◆ Set problem 1: Please revise the Daredevil review from "My only major" to "the film today.", putting "DVD" in place of "Blu-ray".
◆ Set problem 2: Continue the Daredevil review past its last sentence.

◆ Excerpt to read:
There are other scenes put back in/removed and I’ve run them down here (via IMDb):
- Removed: Confession booth scenes between Father Stevens and Murdock
- Removed: Love scene between Murdock and Elektra
- Added: Flashback scene with Young Murdock seeing his adopted mother
- Added: Kingpin brutally killing two of his bodyguards
- Added: Foggy having a conversation with Kingpin’s right-hand man, Wesley
- Added: As Murdock is about to shut down for the night, a woman being murdered is seen just outside of his chamber
- Added: Matt and Foggy break into the murdered woman’s apartment
- Added: Late night scene as Foggy works to find a clue to break the case
- Added: Extended scene at the morgue when Ben Urich received a phone call
- Added: Conversations between Matt and Ben
- Added: Matt interrogates a corrupt police detective
- Added: Extra f-bomb from Bullseye
- Added: Extended fight between Elektra and Bullseye
- Added: End fight between Daredevil and Kingpin is longer and more wicked
- Added: Acquittal celebration from the accused as he hugs Foggy
- Rearranged: The scene tagged after the credits is now during a montage at the end of the movie.

Even with these changes, Daredevil still cannot reach the heights of other comic book movies and I still feel Affleck wasn’t that effective as Matt Murdock and Jennifer Garner wasn’t nearly that tough looking as Elektra. Even so, the film was very entertaining and from most people, this “Director’s Cut” propels it from being the bottom of the superhero genre barrel.

Strangely enough, Marvel gave Mark Steven Johnson another shot at making a comic book movie, Ghost Rider starring Nicolas Cage. Strange because while both Daredevil and GR made about the same at the box office, Ghost Rider looks like it will receive a sequel. Why? Beats me. As much as I didn’t care for the casting of Affleck, Cage was far worse and the entire film was downright terrible.

At the end of the day, if you still haven’t seen the “Director’s Cut” and have been avoiding it because you hated it at the theater, give it another shot, I think you’ll find it to be a better overall film. I know why Fox wanted to cut this down to PG-13, but it’s too bad they didn’t have the guts to release this version instead.

My only major complaint about this Blu-ray release is the fact Fox didn’t also include the theatrical version. I’m sure disc space was at a premium with all that was included, but I’m sure they could’ve included a second, smaller disc (25GB) for this version for those to watch and compare.


Nearly all the features from the previous releases have been ported over, except for the theatrical audio commentary.

First up is an audio commentary from Writer/Director Mark Steven Johnson and Producer Avi Arad discussing the reasons behind the director’s cut and the differences between them. I would’ve actually liked some kind of exclusive new track with Affleck and/or other cast members (and Johnson again) 5 years later to get their opinions on the film today.

Enhanced Viewing Mode – Takes you behind the scenes as you watch the film. Also ported from the original 2-disc release, this basically features the same material available separately. Personally, I’m not much for these kind of features, but for those who don’t want to watch each special feature, this is a good way to get the behind-the-scenes info.

Fact and Fiction Feature – Also ported from the original release, this is just a text commentary that gives you little tid-bits about the history of Marvel and the characters featured in the film.

◆ Data shown:
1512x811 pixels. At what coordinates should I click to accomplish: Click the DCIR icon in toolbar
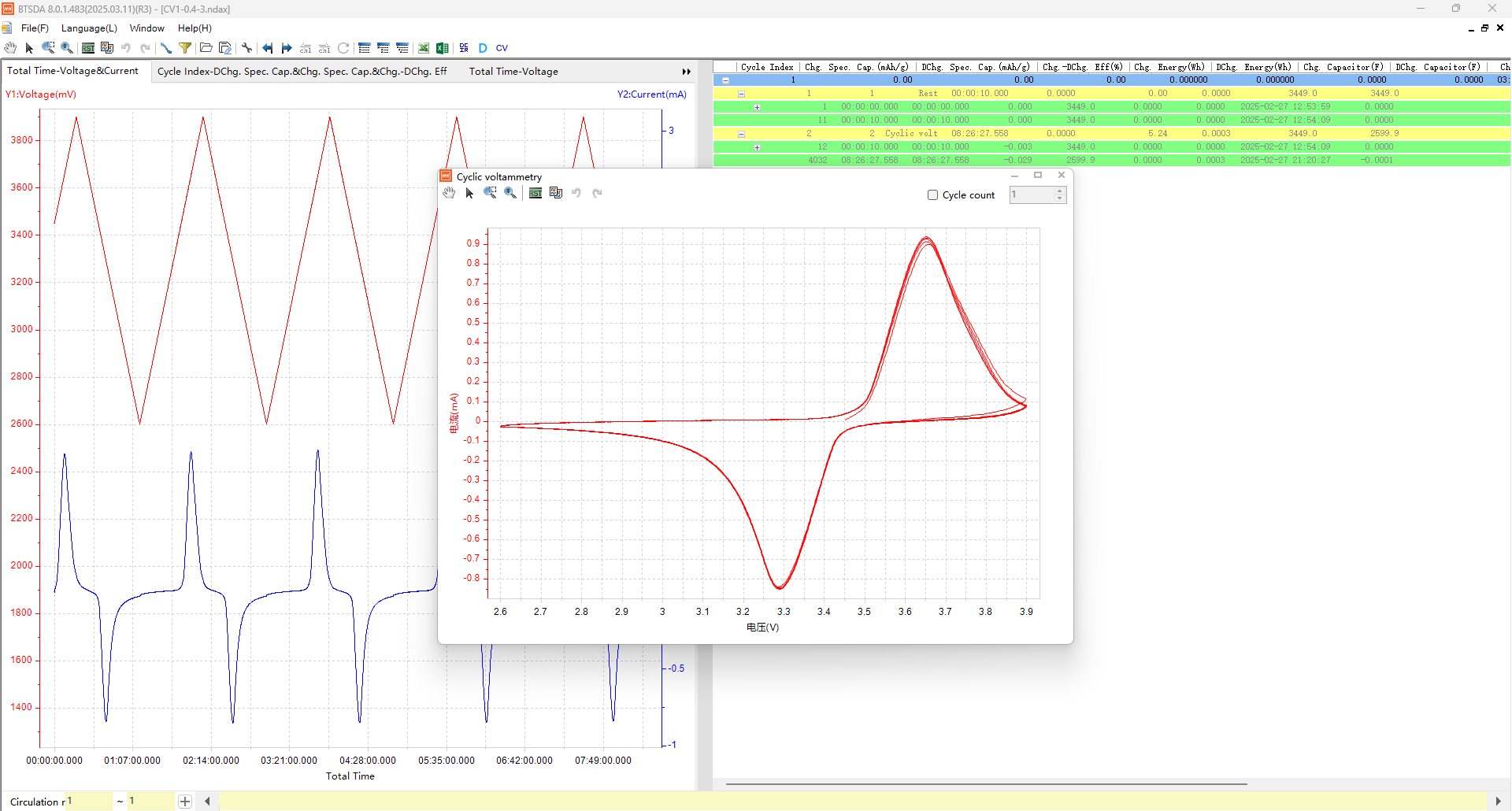[464, 48]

◆ Final answer 1:
My only major complaint about this DVD release is the fact Fox didn’t also include the theatrical version. I’m sure disc space was at a premium with all that was included, but I’m sure they could’ve included a second, smaller disc (25GB) for this version for those to watch and compare.


Nearly all the features from the previous releases have been ported over, except for the theatrical audio commentary.

First up is an audio commentary from Writer/Director Mark Steven Johnson and Producer Avi Arad discussing the reasons behind the director’s cut and the differences between them. I would’ve actually liked some kind of exclusive new track with Affleck and/or other cast members (and Johnson again) 5 years later to get their opinions on the film today.

◆ Final answer 2:
Beyond Hell’s Kitchen: Making Daredevil (58:51) is a great and fairly extensive ‘making-of’ that takes you from the beginning of the project (when Chris Columbus was set to direct) to Mark Steven Johnson helming to the nuances of shooting on a tight schedule and a limited budget for this type of movie. It’s not the best featurette I’ve seen, but still well worth watching.

Featured Villain: Kingpin (2:20) – Short featurette that has sound bites from Michael Clarke Duncan on his character, Kingpin, and how he went about fleshing out the character. He also tells a great story about how Mark Steven Johnson wanted him to gain more weight.

Daredevil: HBO First Look (24:51) – Hosted by Jennifer Garner, this is just a promotional thing that gives some background on the Daredevil comic book and what the movie has to offer. A good portion of the info provided was already contained in “Beyond Hell’s Kitchen”.

Moving Through Space: A Day with Tom Sullivan (8:26) – Who is Tom Sullivan you might ask? He’s the sight challenged consultant on the film and we get to see some of his daily activities from swinging the club at the golf course to his exercise regimen.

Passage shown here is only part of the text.